Every record must be copied out exactly.

INPUT DATA

_ _ _ _

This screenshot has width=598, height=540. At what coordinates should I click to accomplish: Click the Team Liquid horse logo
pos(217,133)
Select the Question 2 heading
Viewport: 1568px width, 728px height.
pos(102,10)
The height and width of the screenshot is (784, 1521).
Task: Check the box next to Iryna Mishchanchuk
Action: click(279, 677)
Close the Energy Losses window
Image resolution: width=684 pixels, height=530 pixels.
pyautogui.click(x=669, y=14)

_ _ _ _

RESPONSE TO THE EXERCISE
This screenshot has width=598, height=540. At what coordinates should I click to accomplish: Click the Team Liquid horse logo
pos(217,133)
Select the Question 2 heading
Viewport: 1568px width, 728px height.
pos(102,10)
The height and width of the screenshot is (784, 1521).
Task: Check the box next to Iryna Mishchanchuk
Action: click(279, 677)
Close the Energy Losses window
Image resolution: width=684 pixels, height=530 pixels.
pyautogui.click(x=669, y=14)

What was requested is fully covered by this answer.